** Extracted entries follows **

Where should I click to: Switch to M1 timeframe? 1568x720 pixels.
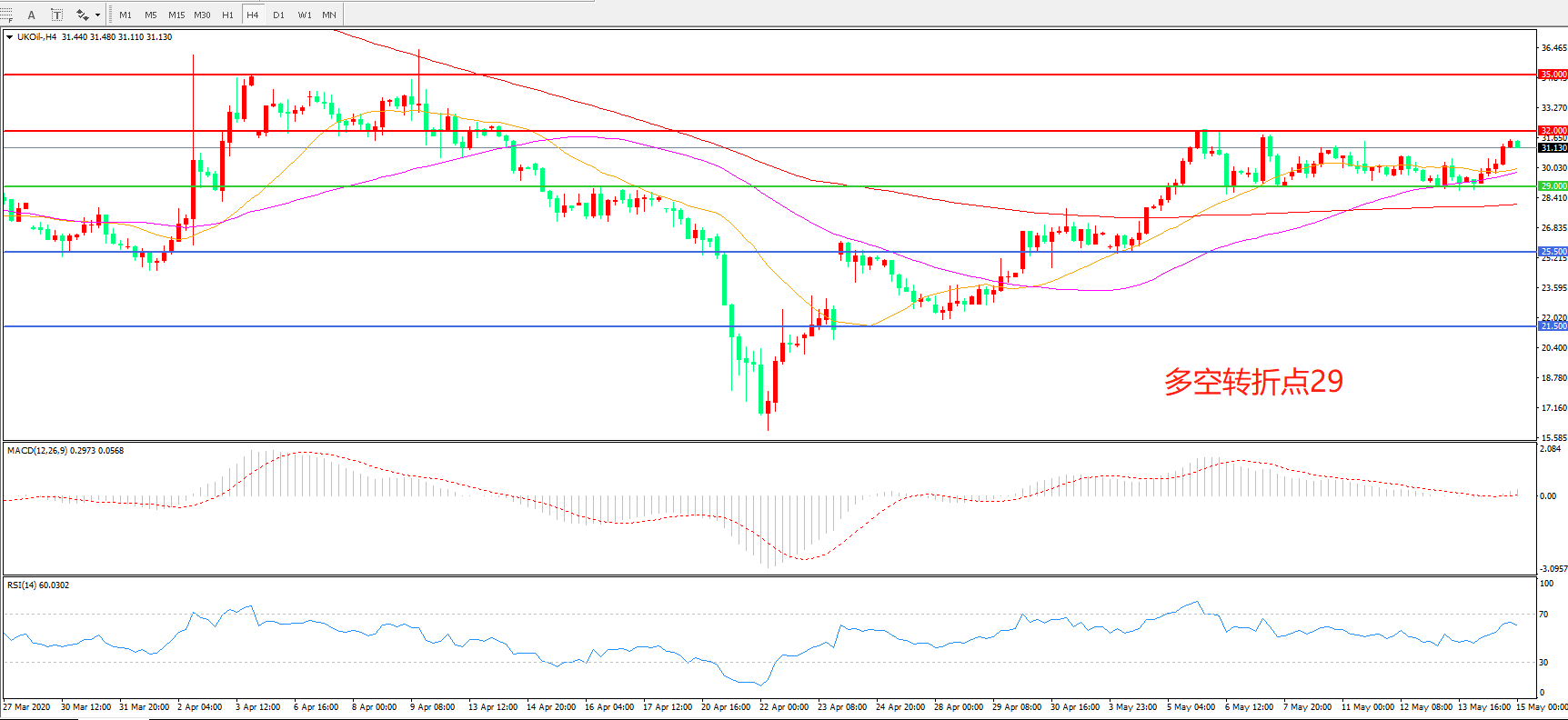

** End of Extracted entries **
** Extracted entries follows **

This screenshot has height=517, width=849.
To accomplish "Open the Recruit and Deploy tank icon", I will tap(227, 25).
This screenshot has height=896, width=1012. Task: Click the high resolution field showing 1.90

** End of Extracted entries **
** Extracted entries follows **

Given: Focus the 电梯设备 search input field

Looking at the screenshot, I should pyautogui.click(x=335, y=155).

** End of Extracted entries **

- **Task details**: For each line above that contains the word "height", give the line as it is written.

- **Written response**:
This screenshot has height=517, width=849.
This screenshot has height=896, width=1012. Task: Click the high resolution field showing 1.90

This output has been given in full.